Him: What dat mouth do?
Me: Cookie Monsters a box of mini corn dogs.
[Lounging in hot tub]
Paul the Plum: “I’m starting to shrivel up like a…”
Pete the Prune: “Oh just say it, Paul. Like a what?!”
I wish the girls who rejected me in high school could see how many Pokémon I’ve caught.
Creating horror must be hard because there aren’t horror open mics to try out scary ideas. Where you go up like, “uhhh, what if it’s dark and you hear a baby cry, and you turn on a light and it’s actually a spider?” And your buddy’s like, “hey man, I thought it was pretty scary.”
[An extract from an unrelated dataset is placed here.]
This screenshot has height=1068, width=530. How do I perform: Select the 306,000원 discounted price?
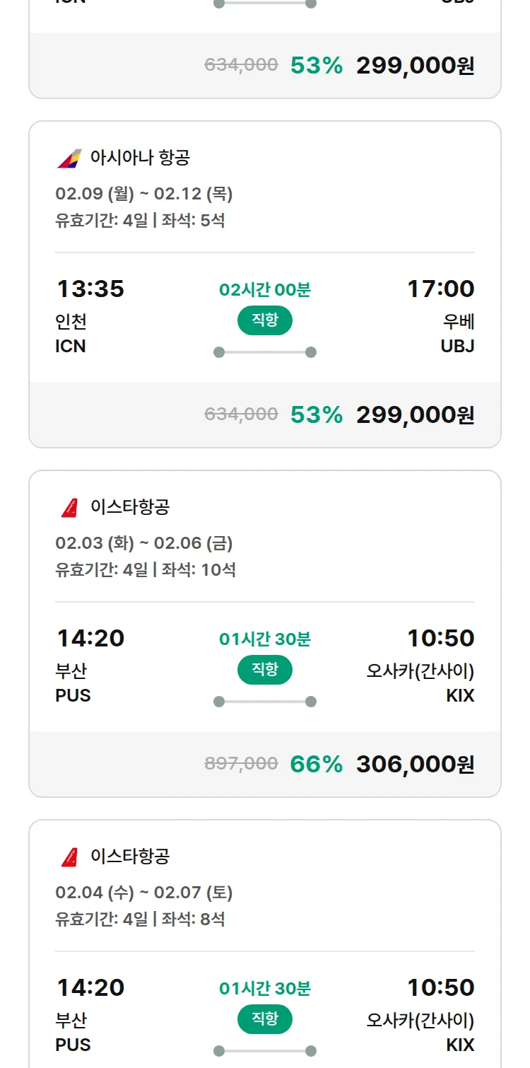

[First day as a henchman in a video game]
Me: how about we safely store these red flammable barrels somewhere instead of using them for cover?
When a meteorologist gets angry they storm out
Office morale has increased noticeably since we put a tarp over Dave’s body
4: How do you spell no?
Me: Sound it out. What makes the na na na na na na na na na sound?
4: Batman?
(Spelling is hard)
They say too much sex causes memory loss.
I read this in a medical journal, on Tuesday, December 4th, 1995, at 2:45, in my doctor’s office. The man sitting next to me had dark hair, was wearing a blue shirt, and had a scar on his hand.
While removing a cat hair from my phone screen I accidentally closed three windows, downloaded two apps, made an unwanted Amazon purchase, and texted my boss a Chuck Norris meme.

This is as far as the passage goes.